### [SUPPLIED INFORMATION]
##########
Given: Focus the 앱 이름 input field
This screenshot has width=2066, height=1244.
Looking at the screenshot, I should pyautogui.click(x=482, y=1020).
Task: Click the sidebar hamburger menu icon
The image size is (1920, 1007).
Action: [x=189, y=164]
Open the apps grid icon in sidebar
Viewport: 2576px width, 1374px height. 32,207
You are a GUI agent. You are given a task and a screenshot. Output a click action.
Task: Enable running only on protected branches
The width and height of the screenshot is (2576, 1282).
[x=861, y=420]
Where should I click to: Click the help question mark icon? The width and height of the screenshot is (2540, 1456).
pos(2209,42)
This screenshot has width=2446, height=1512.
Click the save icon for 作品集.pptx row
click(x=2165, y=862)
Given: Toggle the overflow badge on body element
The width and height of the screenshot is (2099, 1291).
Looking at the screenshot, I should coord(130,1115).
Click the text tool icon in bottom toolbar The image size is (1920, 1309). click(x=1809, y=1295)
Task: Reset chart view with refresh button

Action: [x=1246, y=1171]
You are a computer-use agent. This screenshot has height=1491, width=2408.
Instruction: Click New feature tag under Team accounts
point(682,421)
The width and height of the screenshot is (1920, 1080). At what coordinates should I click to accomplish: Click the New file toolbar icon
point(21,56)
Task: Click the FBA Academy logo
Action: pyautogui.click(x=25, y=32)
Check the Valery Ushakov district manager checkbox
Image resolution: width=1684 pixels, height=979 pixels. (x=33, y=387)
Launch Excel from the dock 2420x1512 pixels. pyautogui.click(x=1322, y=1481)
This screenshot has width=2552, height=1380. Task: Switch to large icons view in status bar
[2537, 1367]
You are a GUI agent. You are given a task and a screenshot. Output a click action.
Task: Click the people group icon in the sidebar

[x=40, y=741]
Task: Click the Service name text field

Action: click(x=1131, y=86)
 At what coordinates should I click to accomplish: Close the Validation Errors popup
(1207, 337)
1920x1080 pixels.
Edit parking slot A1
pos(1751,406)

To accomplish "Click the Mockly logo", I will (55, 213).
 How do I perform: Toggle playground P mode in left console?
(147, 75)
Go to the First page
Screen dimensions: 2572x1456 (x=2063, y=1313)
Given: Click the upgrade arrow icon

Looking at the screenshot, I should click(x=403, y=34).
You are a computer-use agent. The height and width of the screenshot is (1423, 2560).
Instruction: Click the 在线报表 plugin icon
##########
### [PROBLEM DETAILS]
From the first line to the last, restate the data above exactly.

### [EXERCISE RESULT]
Given: Focus the 앱 이름 input field
This screenshot has width=2066, height=1244.
Looking at the screenshot, I should pyautogui.click(x=482, y=1020).
Task: Click the sidebar hamburger menu icon
The image size is (1920, 1007).
Action: [x=189, y=164]
Open the apps grid icon in sidebar
Viewport: 2576px width, 1374px height. 32,207
You are a GUI agent. You are given a task and a screenshot. Output a click action.
Task: Enable running only on protected branches
The width and height of the screenshot is (2576, 1282).
[x=861, y=420]
Where should I click to: Click the help question mark icon? The width and height of the screenshot is (2540, 1456).
pos(2209,42)
This screenshot has width=2446, height=1512.
Click the save icon for 作品集.pptx row
click(x=2165, y=862)
Given: Toggle the overflow badge on body element
The width and height of the screenshot is (2099, 1291).
Looking at the screenshot, I should coord(130,1115).
Click the text tool icon in bottom toolbar The image size is (1920, 1309). click(x=1809, y=1295)
Task: Reset chart view with refresh button

Action: [x=1246, y=1171]
You are a computer-use agent. This screenshot has height=1491, width=2408.
Instruction: Click New feature tag under Team accounts
point(682,421)
The width and height of the screenshot is (1920, 1080). At what coordinates should I click to accomplish: Click the New file toolbar icon
point(21,56)
Task: Click the FBA Academy logo
Action: pyautogui.click(x=25, y=32)
Check the Valery Ushakov district manager checkbox
Image resolution: width=1684 pixels, height=979 pixels. (x=33, y=387)
Launch Excel from the dock 2420x1512 pixels. pyautogui.click(x=1322, y=1481)
This screenshot has width=2552, height=1380. Task: Switch to large icons view in status bar
[2537, 1367]
You are a GUI agent. You are given a task and a screenshot. Output a click action.
Task: Click the people group icon in the sidebar

[x=40, y=741]
Task: Click the Service name text field

Action: click(x=1131, y=86)
 At what coordinates should I click to accomplish: Close the Validation Errors popup
(1207, 337)
1920x1080 pixels.
Edit parking slot A1
pos(1751,406)

To accomplish "Click the Mockly logo", I will (55, 213).
 How do I perform: Toggle playground P mode in left console?
(147, 75)
Go to the First page
Screen dimensions: 2572x1456 (x=2063, y=1313)
Given: Click the upgrade arrow icon

Looking at the screenshot, I should click(x=403, y=34).
You are a computer-use agent. The height and width of the screenshot is (1423, 2560).
Instruction: Click the 在线报表 plugin icon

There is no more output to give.